I'm studying this poem for IGCSE so have tonnes of valid points related to the poem which could be useful to others studying it, but honestly - who can really be bothered??
Added by: Krista De La O
I think Seamus Heaney's poem has a deeper meaning to it, that there is always a beginning to life but also an end to life
religious symbols?
Added by: morgan
i wrote an in-class essay on this poem for my ap lit class today, & i was immediately struck by what seems to me to be intense religious symbolism.
why else would heaney say "the flesh was sweet, like thickened wine: summer's blood" ((relating the wine to blood & thus making the connection between the berries & the taking of communion as jesus' blood))?

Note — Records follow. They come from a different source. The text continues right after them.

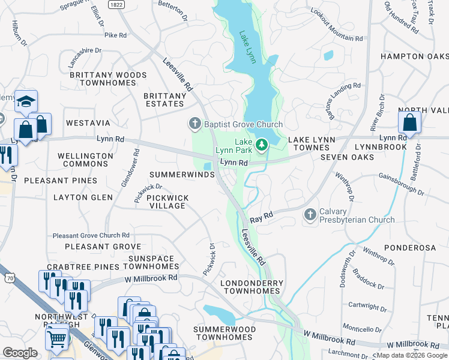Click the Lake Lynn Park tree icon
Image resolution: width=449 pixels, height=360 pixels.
[x=262, y=145]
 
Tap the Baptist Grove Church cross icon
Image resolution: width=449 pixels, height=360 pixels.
[x=194, y=124]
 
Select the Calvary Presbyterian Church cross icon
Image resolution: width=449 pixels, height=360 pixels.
[x=310, y=214]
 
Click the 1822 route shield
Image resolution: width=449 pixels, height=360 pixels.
[x=116, y=4]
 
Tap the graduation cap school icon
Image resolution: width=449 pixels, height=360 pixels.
[x=26, y=101]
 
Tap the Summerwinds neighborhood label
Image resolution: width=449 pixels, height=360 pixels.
[x=182, y=175]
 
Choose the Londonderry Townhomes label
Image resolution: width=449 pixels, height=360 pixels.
[x=252, y=287]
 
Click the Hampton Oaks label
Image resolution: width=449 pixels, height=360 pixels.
[x=414, y=56]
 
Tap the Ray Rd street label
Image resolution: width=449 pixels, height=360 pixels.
[x=262, y=215]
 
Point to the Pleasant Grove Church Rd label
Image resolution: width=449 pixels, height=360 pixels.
[x=91, y=235]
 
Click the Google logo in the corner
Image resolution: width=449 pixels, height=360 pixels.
[x=20, y=353]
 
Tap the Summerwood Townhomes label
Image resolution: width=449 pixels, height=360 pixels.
[x=224, y=334]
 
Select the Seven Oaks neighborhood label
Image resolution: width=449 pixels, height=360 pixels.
[x=347, y=157]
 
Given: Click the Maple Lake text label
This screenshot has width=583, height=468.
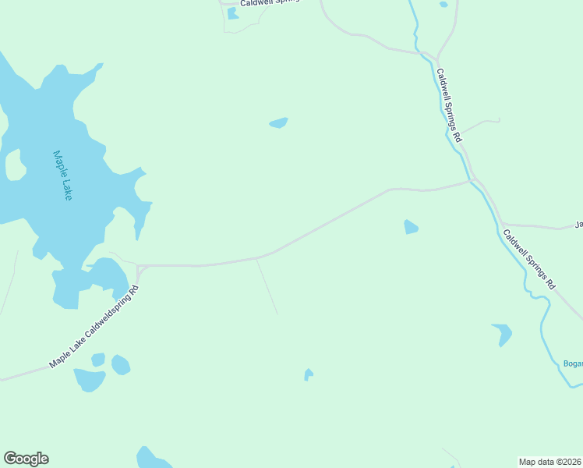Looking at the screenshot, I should [x=62, y=176].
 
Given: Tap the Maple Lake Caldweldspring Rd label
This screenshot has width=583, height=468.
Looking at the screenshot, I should [x=94, y=328].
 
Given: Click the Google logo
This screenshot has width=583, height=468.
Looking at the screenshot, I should [x=26, y=459].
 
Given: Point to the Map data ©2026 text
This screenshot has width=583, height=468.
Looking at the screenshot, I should [x=550, y=461].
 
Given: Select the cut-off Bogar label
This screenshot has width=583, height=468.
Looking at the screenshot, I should [x=572, y=363].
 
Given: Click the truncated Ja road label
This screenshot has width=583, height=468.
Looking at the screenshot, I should [x=578, y=225].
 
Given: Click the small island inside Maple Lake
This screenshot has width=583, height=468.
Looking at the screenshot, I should [x=14, y=165].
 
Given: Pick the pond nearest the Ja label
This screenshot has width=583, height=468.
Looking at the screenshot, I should [x=411, y=227].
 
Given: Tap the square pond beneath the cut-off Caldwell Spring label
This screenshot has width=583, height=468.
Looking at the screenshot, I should [x=233, y=13].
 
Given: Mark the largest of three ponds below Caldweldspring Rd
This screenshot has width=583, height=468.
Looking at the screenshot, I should [x=90, y=380].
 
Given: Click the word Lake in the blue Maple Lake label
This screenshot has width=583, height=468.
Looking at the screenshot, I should [x=66, y=188].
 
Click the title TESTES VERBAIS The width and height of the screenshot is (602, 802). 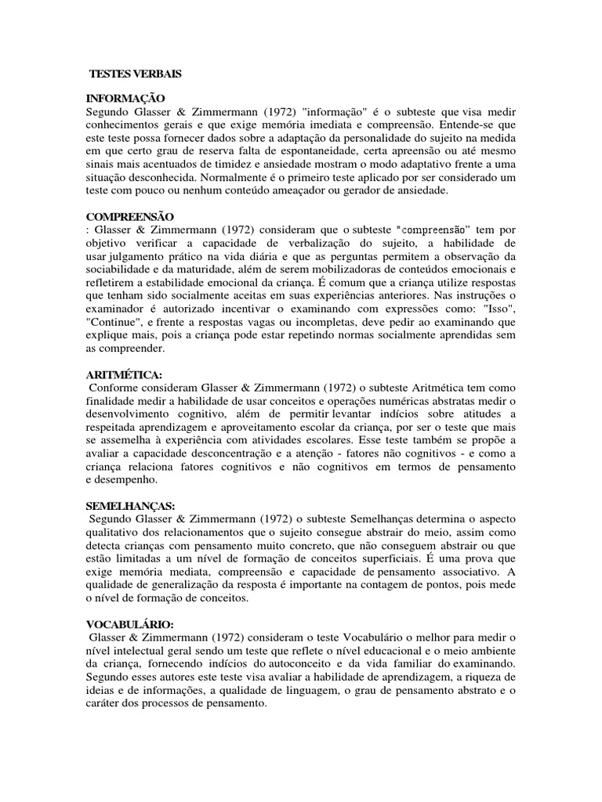(x=135, y=74)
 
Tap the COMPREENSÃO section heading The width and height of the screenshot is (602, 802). (x=130, y=215)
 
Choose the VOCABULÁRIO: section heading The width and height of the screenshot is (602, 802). (x=129, y=624)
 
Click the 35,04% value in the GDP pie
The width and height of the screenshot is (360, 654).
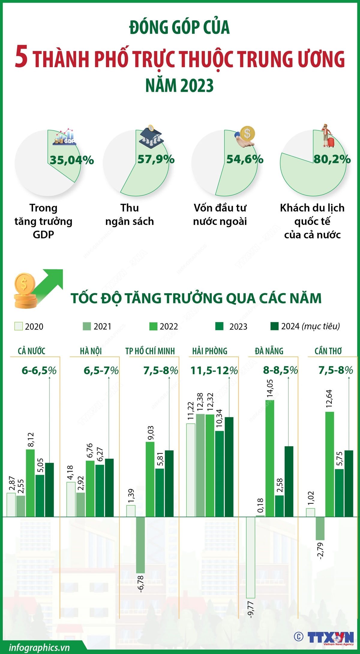(x=72, y=160)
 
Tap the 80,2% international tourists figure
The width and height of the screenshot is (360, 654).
(x=332, y=159)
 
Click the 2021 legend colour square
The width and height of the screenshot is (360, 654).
(x=87, y=326)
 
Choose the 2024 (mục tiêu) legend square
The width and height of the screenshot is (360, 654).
(x=274, y=326)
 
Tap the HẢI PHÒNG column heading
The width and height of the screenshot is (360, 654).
(x=210, y=351)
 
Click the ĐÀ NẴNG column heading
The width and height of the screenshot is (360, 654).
(x=269, y=351)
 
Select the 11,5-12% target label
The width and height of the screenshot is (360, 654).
(x=214, y=371)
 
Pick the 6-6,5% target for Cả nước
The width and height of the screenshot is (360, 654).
(x=39, y=371)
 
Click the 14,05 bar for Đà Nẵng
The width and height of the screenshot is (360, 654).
(x=270, y=459)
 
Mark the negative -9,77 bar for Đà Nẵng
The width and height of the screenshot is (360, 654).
(x=250, y=558)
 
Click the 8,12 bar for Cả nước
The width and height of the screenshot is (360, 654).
(x=30, y=483)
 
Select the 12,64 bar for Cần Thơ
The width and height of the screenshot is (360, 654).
(x=329, y=465)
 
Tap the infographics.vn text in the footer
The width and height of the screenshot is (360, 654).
(x=39, y=647)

also, the line about their hands being pricked by thorns, relating to the crown of thorns. how does this all tie in to the deeper meaning of the poem?
Added by: Chelsea
We read this in my AP English class and I've come to believe this poem to be about a summer romance. It starts with "Late August" and there are definite sexual references (i.e. he mentions the "lust for picking"). Like any relationship, however, it is not without pain and the peppered hands are referring to the fact that though it was a sweet relationship it had holes and could not last. At the end when the fruit rots he says "Each year I hoped they'd keep, knew they would not." Though it would be nice if summer romances lasted they don't. This was just our classes take on the poem.
Added by: Kimberly
I don't think that there's really enough evidence in the poem to point towards it being about summer romances, although I appreciate it that your teacher is willing to look for different meanings in the poem. When I first read it, I was sure that it was about war because of all the blood imagery as well as for the reasons mentioned above. I wrote an essay on the subject (which was very well supported, if I may say so) that I got an F on because my teacher said that I hadn't interpereted the poem right.